Mel Robbins (00:33:14):
It's true. Or a swing or anything like that.
Dr. Mariel Buqué (00:33:17):
It grounds you. Or even when you think about as a child, when you were in a caregiver's arms and they were rocking you to sleep, the reason why you were able to get sleep is because you actually felt a sense of safety because your ventral vagal response was being initiated.
Mel Robbins (00:33:32):
Wow.
Dr. Mariel Buqué (00:33:33):
So rocking.
Mel Robbins (00:33:34):
What's another one?
Dr. Mariel Buqué (00:33:35):
Another one is humming.
(00:33:37):
Humming is also a way to elicit that ventral vagal response. So it actually helps a lot to be able to even pair the two. I like to hum and rock. And it's almost like you can even pick your favorite song if you're doing it with a kid, with a child. It's very child friendly as a practice. And so this can be a way in which a child can also help themselves to soothe. If they're in the middle of the school day and something happens, they have the opportunity of just rocking a little bit and even humming and allowing themselves to feel calmer. When neurodivergent folks, especially, especially folks who are living with autism, they have stimming behaviors. Actual rocking is a part of what they naturally may do in order to self-soothe. And so we're in essence, borrowing from that also and knowing that it's quite effective and calming down the nervous system and we're utilizing it in order to initiate that calming response within us.
Mel Robbins (00:34:42):
If you later today are driving through traffic or you're sitting at your desk and you get an email or you get that text, we need to talk, or you send a text to somebody last night and they still haven't responded and you feel that kind of emotional wave hit. What's something you can do in that exact moment to put your nervous system back into a calm state?
Dr. Mariel Buqué (00:35:10):
The easiest thing that we can do is take deep breaths and not three, not just a few. We need to take at least five minutes of deep breathing. It's really essential because that allows our nervous system to catch up to the fact that we're giving it the opportunity to recover. And oftentimes I get people telling me, who has five minutes? We live in a busy world and if you're a parent, you're incredibly busy. But I always like to remind folks you have 1,440 minutes in a day. If you just take five of those minutes and recalibrate and just give yourself an opportunity to engage in deep breathing, you're going to feel so much better.
Mel Robbins (00:35:57):
Why does healing so often trigger backlash and anger and tension from your own family?
Dr. Mariel Buqué (00:36:06):
Well, because you're exposing the wounds and the places where they're still needing to work. You're exposing the shame that's there and shame loves closed doors. It loves to hide. And so if you expose someone to something before they're ready to acknowledge it, they're just going to clam up. So that clamming up typically looks like, I don't know what you're talking about and I don't remember that.

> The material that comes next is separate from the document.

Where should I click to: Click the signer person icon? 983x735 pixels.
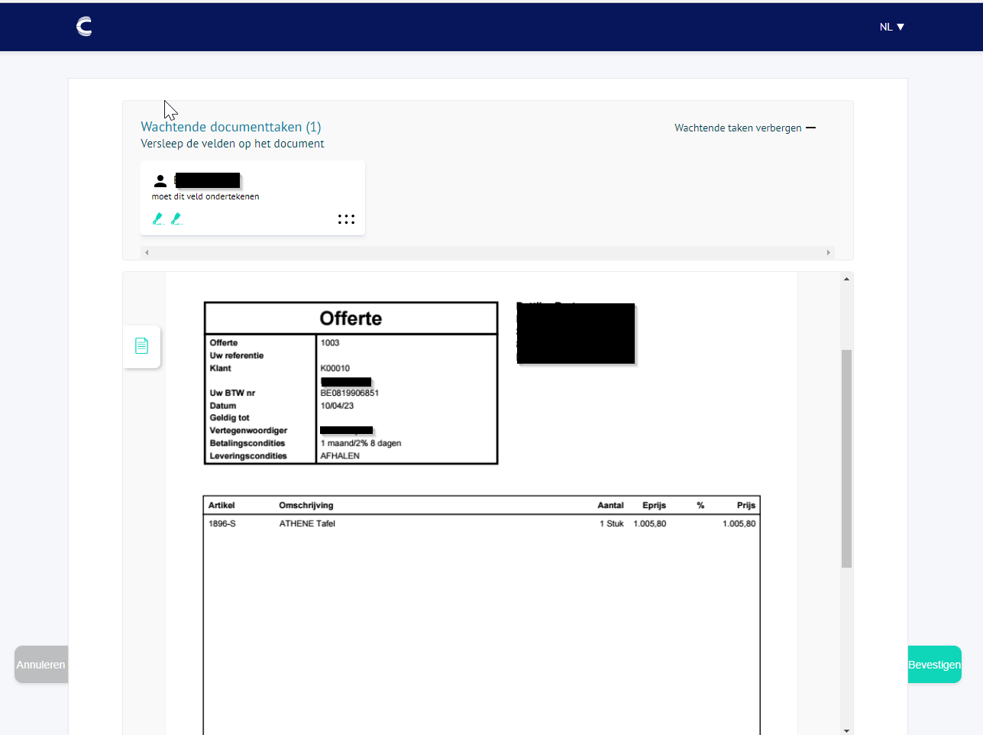pyautogui.click(x=160, y=181)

And so all of that tends to be a part of the conversation when in reality, what's underneath all of that is the shame that this person now has to contend with in order to acknowledge the fact that they have been a cycle keeper and keeping cycles that are unhealthy, flowing through the family and imposing them upon you. And we can't expect your 70-year-old mother to heal at the same pace and in the same ways and heal to the extent that you have.
(00:37:16):
It's unrealistic. We can look at micro moments when maybe she shows insight, maybe there's a bit of acknowledgement, even if it's a tiny one, and we celebrate those wins and then we grieve the rest. Whatever could not be offered, we grieve and we let it go.
Mel Robbins (00:37:40):
I'm sorry. I'm so taken with that. I don't even know what to ask you next because I do feel like there's a lot of guilt or expectations that we put on ourselves about how it should all go. And then you feel guilty that you're starting to separate and see things. Is that normal?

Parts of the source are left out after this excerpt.